AMP:  Yes, I can’t wait to get back to Europe and back to India.  I love traveling (both metaphorically speaking and literally speaking), so really anywhere!

PEV: How have all your friends and family reacted to your career? What’s it like when you get to play at your hometown?

AMP:  My parents still ask me when I am going to go back to practicing as an attorney.  But aside from that, they and my friends have been really supportive of me and the band.

PEV: What can we find each of you doing in your spare time, aside from playing/writing music?

AMP:  Will still goes to live music performances, but since he works in the biz, sometimes he actively tries to do other things that have nothing to do with music or show production, like going to sports events.

Luke likes to play sports (mostly basketball and golf).  He’s also really into poker, and most card games.

For me, I like to run, meditate, do yoga, eat, cook, sit in nature, mountain bike, learn, and spend time with my friends, family and my hairless cat, Rex (the King of the house).

PEV: Name one present and past artist or group that would be your dream collaboration? Why?

AMP  Past: Mozart, Jimi Hendrix, Jim Morrison, Ofra Hazaa.  Do I really have to answer why?

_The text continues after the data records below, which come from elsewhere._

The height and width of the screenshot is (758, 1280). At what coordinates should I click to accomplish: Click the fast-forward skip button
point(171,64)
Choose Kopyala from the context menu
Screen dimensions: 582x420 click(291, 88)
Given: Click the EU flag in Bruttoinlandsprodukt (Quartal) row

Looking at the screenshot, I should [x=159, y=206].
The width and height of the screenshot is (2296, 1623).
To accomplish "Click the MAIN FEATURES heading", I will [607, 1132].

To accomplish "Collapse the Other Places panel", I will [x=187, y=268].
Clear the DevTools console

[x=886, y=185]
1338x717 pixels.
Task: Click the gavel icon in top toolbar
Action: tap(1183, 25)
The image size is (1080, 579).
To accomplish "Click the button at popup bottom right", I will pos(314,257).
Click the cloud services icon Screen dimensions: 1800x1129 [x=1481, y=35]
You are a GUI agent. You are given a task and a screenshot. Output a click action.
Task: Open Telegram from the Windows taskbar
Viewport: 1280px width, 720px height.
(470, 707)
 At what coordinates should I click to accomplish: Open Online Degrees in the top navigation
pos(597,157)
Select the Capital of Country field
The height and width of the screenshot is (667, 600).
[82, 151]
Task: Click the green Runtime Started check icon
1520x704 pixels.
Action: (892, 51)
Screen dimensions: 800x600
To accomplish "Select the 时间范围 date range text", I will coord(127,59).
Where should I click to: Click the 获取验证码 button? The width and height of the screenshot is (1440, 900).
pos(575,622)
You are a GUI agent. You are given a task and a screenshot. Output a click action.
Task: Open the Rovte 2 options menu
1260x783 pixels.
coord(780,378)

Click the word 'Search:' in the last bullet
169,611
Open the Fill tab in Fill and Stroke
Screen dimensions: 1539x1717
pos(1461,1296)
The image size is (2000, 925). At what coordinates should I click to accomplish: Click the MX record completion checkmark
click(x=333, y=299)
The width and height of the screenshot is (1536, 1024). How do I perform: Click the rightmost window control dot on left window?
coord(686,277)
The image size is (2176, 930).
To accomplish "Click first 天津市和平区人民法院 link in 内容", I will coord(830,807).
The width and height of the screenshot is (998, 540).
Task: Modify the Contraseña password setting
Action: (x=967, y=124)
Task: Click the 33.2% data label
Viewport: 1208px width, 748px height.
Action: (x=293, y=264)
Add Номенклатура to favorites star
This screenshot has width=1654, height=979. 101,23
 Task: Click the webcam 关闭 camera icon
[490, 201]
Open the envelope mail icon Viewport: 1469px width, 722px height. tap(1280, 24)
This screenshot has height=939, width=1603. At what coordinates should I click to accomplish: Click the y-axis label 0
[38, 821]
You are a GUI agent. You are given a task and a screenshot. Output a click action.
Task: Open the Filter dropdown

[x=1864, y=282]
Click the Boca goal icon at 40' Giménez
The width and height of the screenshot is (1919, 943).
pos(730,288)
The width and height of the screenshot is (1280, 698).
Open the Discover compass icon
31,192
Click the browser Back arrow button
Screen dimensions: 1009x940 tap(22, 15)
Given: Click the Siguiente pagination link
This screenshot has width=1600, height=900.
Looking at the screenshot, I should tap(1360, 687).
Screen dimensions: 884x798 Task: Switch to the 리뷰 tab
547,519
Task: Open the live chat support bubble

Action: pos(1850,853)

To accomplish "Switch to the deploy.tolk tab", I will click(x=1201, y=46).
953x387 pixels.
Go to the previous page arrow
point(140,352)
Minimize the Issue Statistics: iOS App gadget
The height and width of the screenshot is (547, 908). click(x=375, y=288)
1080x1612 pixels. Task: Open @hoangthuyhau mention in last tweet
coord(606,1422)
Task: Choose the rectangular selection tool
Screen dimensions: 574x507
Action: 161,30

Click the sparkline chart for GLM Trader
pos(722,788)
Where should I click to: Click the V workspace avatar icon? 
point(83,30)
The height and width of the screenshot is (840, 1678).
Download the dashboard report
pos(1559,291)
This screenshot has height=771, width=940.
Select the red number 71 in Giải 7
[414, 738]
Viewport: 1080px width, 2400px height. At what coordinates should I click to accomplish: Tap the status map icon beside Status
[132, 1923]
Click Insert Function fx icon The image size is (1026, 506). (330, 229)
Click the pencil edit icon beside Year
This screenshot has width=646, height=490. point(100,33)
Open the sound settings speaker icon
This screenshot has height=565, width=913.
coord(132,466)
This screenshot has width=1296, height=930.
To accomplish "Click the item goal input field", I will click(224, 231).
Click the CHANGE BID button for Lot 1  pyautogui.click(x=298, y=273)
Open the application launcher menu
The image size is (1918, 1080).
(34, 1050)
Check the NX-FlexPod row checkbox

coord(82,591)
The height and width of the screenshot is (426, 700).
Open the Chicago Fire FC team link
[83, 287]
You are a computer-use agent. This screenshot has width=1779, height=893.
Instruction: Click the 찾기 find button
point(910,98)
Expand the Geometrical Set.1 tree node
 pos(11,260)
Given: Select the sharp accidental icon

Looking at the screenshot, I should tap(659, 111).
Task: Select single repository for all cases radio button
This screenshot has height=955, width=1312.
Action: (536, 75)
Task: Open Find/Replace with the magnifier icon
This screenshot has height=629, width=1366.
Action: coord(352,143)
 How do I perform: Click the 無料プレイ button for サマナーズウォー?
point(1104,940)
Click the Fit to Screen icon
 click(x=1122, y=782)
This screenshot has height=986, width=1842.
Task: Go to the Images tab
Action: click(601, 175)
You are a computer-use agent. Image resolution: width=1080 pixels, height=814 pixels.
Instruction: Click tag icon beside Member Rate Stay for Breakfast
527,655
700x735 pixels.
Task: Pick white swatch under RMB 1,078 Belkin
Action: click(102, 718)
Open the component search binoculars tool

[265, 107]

Present: Alok Dutta, Zakir Hussaine, Ravi Shankar, Jimmy Page , Prince, Brian Eno, Peter Gabriel, Tony Levin, Rammstein, Tool, Tori Amos, so many more.

For Will, Past: Frank Zappa or James Brown

Present: John Zorn.

For Luke: The Bad Plus are doing some really cool things.  That’d be a tough one to work out though since they already have an incredible drummer.  A past artist that I’d love to work with would be Bill Evans.  Love the way his trios sounded and the way he affected and was affected by the other members of his band.

PEV: Is there an up and coming band or artist you think we should all be looking out for now?

AMP:  Yeah, Vajra.

PEV: If playing music wasn’t your life (or life’s goal) what do you think each of you would be doing as your career?

Will would be a great audio engineer and backline tech.  Luke would pursue a career in law.  It’s always been a back-burner interest of his.  If he is not going to be doing something he loves for a living, you can be sure he’ll be doing something that makes him summer-home-rich.

For me, I don’t know specifically what I would do, except that it would be something creative.  I’ve already explored the law/corporate thing.  I’m much more interested in creating something from nothing at this stage in my life.  Of course, this is always subject to change.

PEV: So, what is next for Vajra?

AMP: We are currently getting the word out and increasing our fan base.  We are working on a couple of videos this Fall.  We would love to open for some of our favorite bands and start writing the next album early next year.  And we hope to tour and play Lollapalooza, Coachella and Bamboozle next year.